Graham Reid | | 2 min read
Back in 2004 when we went on a two month, mostly aimless drive around the Southern USA, I only took one CD from home but on the first day out of LA as we headed east I banged it on.
It was Grant-Lee Phillips' glorious 2001 album Mobilize and the lead song became our repeat-play. It was See America, a dreamy, weightless electro-pop affair about weariness and travel which has the chorus, “We're off to see America, we're asking for direction yes . . .”
Mobilize has long been a favourite Phillips album but many others – notably Little Moon of 2009 – are close behind.
He has walked a line between pop (see his covers album Nineteeneighties), indie-rock and Americana (check Virginia Creeper, Walking in the Green Corn and The Narrows where he explored his Native American heritage).
But on Widdershins there is a palpable sense of socio-political and personal unease which is some distance from the domestic pleasures on Little Moon.
That has often been evident in his catalogue but now songs like the catchy and acoustic pop of King of Catastrophes is pointed towards the Trumpists and their hero, but Unruly Mob looks into history as Marie Antoinette considers the rabble of citizenry rising up with their pitchforks and coming up the stairs for her.
There are references to child slave labour and the class system (Miss Betsy in which a small child can wriggle into spaces an adult couldn't) and the title of Another, Another, Then Boom speaks for itself although he provides a simple, engrossing, downplayed pop melody to carry it.

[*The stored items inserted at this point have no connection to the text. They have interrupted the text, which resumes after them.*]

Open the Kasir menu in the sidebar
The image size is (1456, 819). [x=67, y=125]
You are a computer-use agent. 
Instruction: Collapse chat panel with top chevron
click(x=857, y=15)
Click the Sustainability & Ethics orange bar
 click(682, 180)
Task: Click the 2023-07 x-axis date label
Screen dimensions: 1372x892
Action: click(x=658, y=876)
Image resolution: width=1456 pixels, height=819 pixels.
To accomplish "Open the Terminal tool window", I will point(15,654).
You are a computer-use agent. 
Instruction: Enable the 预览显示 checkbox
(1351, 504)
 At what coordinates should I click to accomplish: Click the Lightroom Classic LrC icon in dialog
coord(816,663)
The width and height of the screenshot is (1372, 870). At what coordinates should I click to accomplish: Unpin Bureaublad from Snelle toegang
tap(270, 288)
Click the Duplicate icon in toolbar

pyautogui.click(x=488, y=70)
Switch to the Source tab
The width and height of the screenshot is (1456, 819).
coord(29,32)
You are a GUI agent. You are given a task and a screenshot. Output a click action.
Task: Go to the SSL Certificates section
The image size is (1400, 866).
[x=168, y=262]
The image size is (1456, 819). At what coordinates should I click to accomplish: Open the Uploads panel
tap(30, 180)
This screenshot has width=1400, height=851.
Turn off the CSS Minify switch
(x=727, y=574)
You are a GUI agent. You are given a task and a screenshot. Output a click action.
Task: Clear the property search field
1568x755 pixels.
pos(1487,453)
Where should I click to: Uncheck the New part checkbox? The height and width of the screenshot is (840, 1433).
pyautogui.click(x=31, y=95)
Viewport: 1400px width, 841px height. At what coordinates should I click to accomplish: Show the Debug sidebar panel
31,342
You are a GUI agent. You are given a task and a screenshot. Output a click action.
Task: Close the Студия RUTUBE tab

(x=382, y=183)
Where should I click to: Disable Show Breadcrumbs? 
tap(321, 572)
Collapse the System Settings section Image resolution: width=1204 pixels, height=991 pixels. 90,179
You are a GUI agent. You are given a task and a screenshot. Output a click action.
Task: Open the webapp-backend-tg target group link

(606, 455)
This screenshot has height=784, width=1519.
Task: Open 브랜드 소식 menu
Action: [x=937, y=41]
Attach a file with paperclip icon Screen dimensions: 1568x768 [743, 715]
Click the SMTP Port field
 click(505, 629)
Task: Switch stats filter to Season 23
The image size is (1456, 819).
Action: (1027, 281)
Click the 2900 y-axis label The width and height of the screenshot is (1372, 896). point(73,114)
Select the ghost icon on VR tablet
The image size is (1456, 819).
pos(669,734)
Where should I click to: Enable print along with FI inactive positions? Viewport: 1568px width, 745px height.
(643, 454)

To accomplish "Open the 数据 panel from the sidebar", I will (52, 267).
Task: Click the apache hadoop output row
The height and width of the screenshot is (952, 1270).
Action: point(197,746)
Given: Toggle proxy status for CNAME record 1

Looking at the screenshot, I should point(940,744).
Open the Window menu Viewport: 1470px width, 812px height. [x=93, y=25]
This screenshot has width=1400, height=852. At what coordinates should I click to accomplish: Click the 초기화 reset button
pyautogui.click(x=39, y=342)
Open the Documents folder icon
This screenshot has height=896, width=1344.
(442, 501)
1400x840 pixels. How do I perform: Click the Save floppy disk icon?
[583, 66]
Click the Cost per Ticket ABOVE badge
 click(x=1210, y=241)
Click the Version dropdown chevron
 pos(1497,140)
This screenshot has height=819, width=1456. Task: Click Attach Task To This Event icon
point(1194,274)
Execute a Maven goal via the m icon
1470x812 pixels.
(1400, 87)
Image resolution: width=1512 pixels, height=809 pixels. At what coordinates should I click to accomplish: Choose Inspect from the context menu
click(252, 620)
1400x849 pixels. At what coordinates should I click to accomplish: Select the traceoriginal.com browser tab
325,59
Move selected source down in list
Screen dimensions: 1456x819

And his almost nursery rhyme closer Russian Doll is an astute, pointed poke at the presidency of the unpredictable Donald Trump using an appropriate metaphor.
So Phillips takes a long and intelligent consideration of the cycles of history ('I've read too many books” he sings, images of walls abound: a garden wall, one in Berlin) but couches his lyrics in songs which can have a desperate Costello-like pop-punk urgency (Scared Stiff, The Wilderness where he says he “can't tell men from monsters . . . you become the very thing you fear . . . we never left the wilderness”)
Or they come wrapped in those memorable and distinctive melodies which have been a feature of his work (the gentle country-twang on Totally You Gunslinger, the thoughtful History Has Their Number which harks back to his early solo work after leaving his post-punk band Grant Lee Buffalo).
Nashville-based Grant-Lee Phillips belongs to that group of songwriters – like Jules Shear, Josh Ritter, Joan Osborne, Matthew Sweet, Beth Hart, Paul Westerberg, the late Robert Fisher of Willard Grant Conspiracy, Josh Rouse and many others – whose music you catch on an early album and then faithfully follow them while they go largely overlooked by just about everyone else.
This Phillips outing speaks to that great unease and uncertainty in geo-politics when it sometimes seems the lunatics have taken over the asylum: Great Acceleration nails that so-called choice offered between two evils, footsteps on the stairs, the myth of the greater good and so on.
Widdershins delivers its doubts and concerns with intelligence, dark wit and sometimes desperation. Which means isn't his most approachable outing (check out Mobilize on Spotify for that one).
But it comes straight from the head through the heart and questions what we have become.
Or perhaps the tooth-and-nail wilderness we have returned to.